The katana in his illustration is chipped. Repaired with kintsugi. Because even the disciplined warrior loses fights. The point isn't to never lose. The point is to keep walking.

This is you if: You don't need to be motivated. You need to be left alone with a system that doesn't waste your time. You take "finish what you start" personally. You find toxic positivity insulting. You're probably right.

So which one is you?

Probably more than one. That's normal.

I'm Yuki by default. I have to fight Yuki every week. I borrow from Hoshi when I'm designing systems and from Tetsu when I need to actually execute. Most builders rotate between two or three of these depending on the project.

That's the point of the set. It's not a personality test. It's a vocabulary for talking about your own patterns.

The next time a project dies, you don't have to say "I failed again." You can say "Tako got me on this one. I knew it was ready three weeks ago and I kept polishing." Or "Yuki pulled me into a new idea and I didn't notice until I had three tabs open."

Naming the pattern is half the fight.

That's why The Loop Society exists. Not as decoration. As a mirror.
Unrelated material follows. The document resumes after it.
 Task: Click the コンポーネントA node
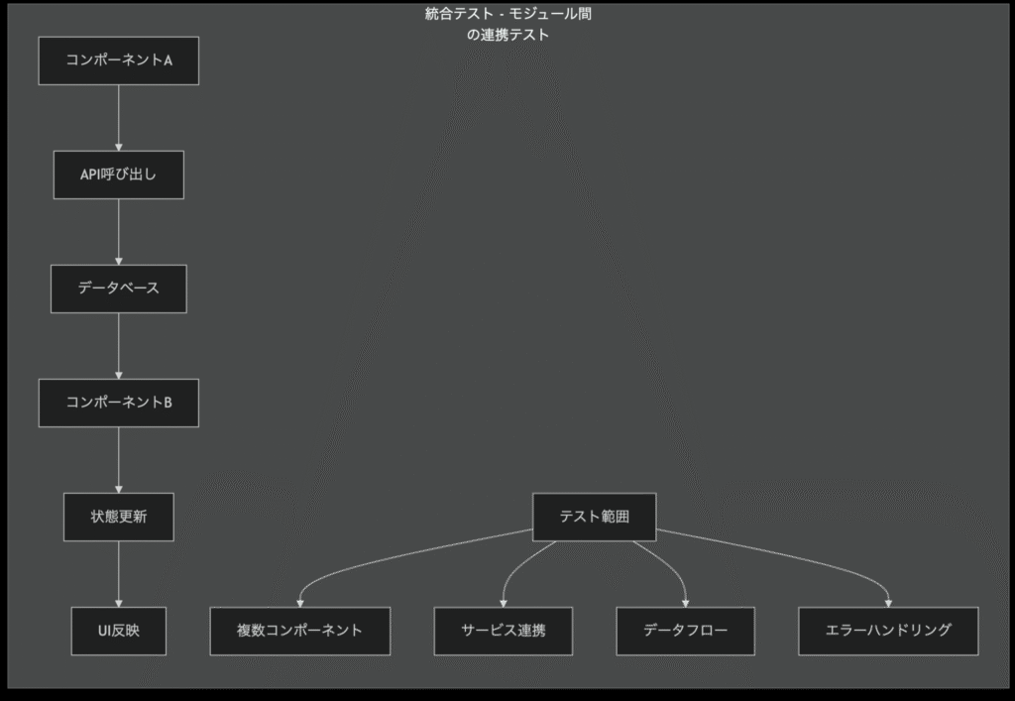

When you sign up for continuu.it, you'll pick one. It's not permanent. You can change it. But the act of choosing forces a small, useful moment of honesty.

Which one of these is killing your projects right now?

That question, asked at the right moment, has saved more of my projects than any productivity hack ever did.

Finish what you start.

Even if it takes you four tries. Even if your first version flops. Even if the system isn't perfect yet. Even if today is hard.

Pick your yokai. Close your loops. Come back tomorrow.